Shanghai in the 1930s and today had many similarities.
By 1930, Shanghai was a vibrant world-known city with a foreign population close to 70,000, not too far off from the amount of foreigners living here today. Shanghai had one of the busiest ports in the world – same is true today – and had established itself as a hub for economic endeavors in Asia. Not only money was flowing into the city in massive amounts, opium did so as well.
But beside material resources and investments, these times brought new ideas and a new way of life and living in to the city, unlike anything China had seen in the past. Shanghai changed drastically, as walls and check posts were set up around the foreign concessions, and the British architecture lining up at the Bund, that people gasp at today, came into existence.
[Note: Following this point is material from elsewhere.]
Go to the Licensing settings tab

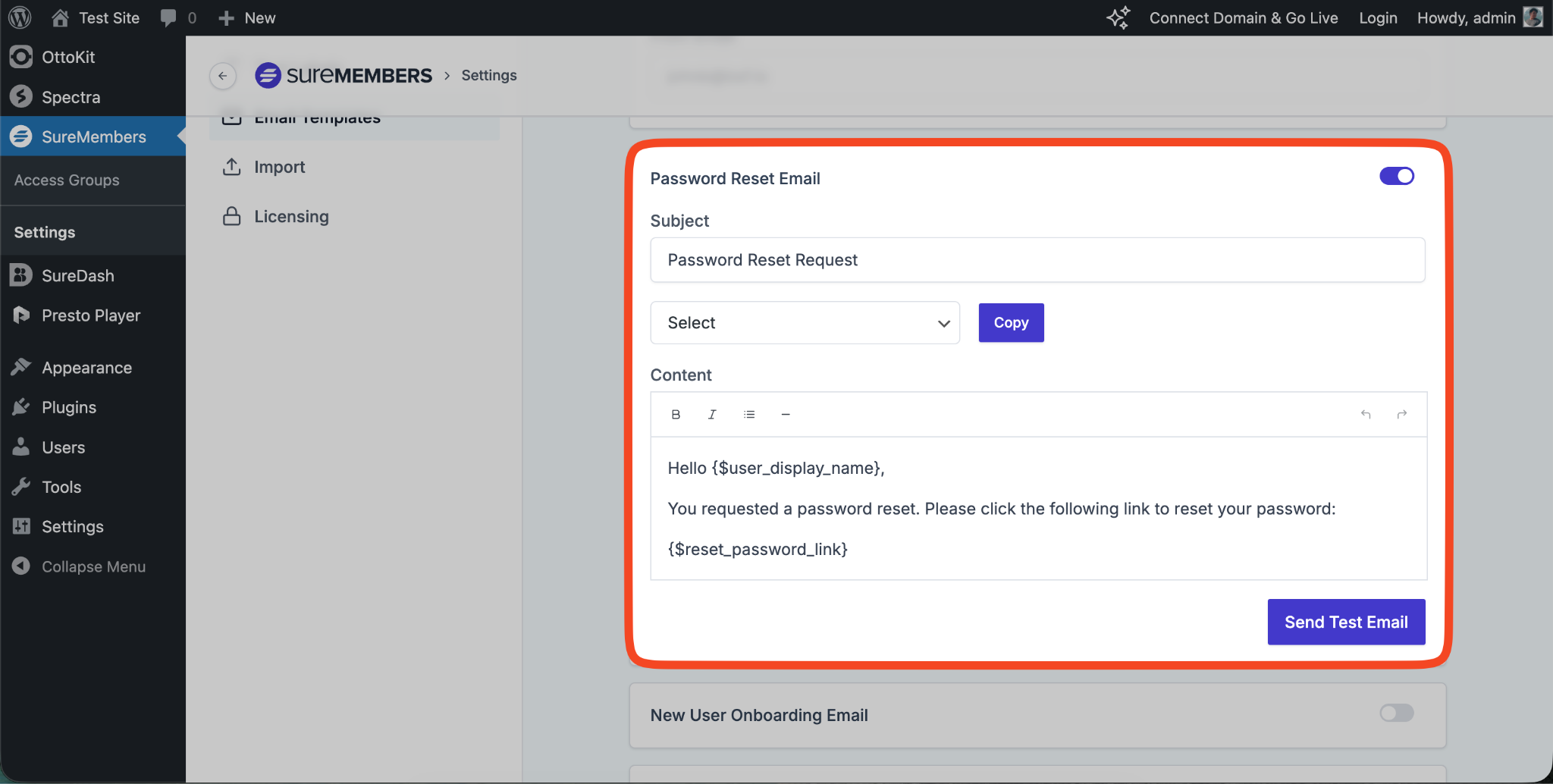[x=291, y=217]
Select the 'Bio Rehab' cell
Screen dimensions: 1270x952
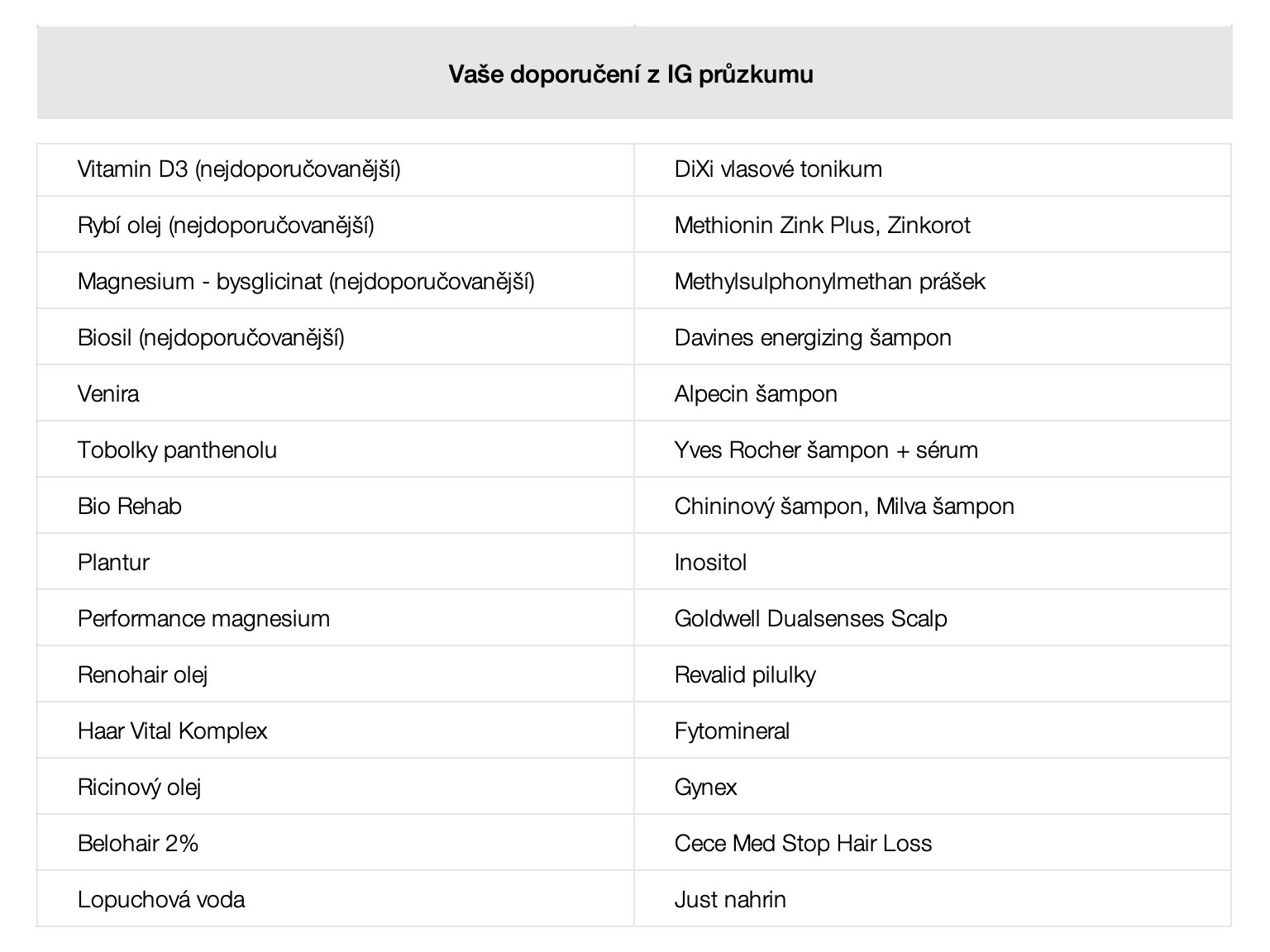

Bits of French, Russian, American and German architecture in the form of lane houses and ArtDeco apartment buildings can still be seen in the former concessions. Famous as the ‘Paris of the East,’ Shanghai became a place to be in the thirties.
Much like today, with the influx of people, places to live, work and play all competed for space as property developments took off.
According to Tess Johnson, a historian focusing on foreign architecture in China, “Shanghai has the largest array of Art Deco edifices of any city in the world.” Development was inspired by New York City, which, during the 20s, stood as the most aspiring and sought-after look of urban cities of the time. The Rockefeller Center, the Empire State Building and other art-deco buildings were the prototypes that American architects realized on a smaller scale in Shanghai, and even today, references are still made about the similarities between NYC and Shanghai.
As with Shanghai today, wealth and opulence were the style real estate developers were going for. For 20 years this theme was followed, transforming a small shipping port in China to one of the largest business hubs in Asia. Along the way, many people and places emerged that left a legacy of famous people and places in its wake. And this is still valid today, as well.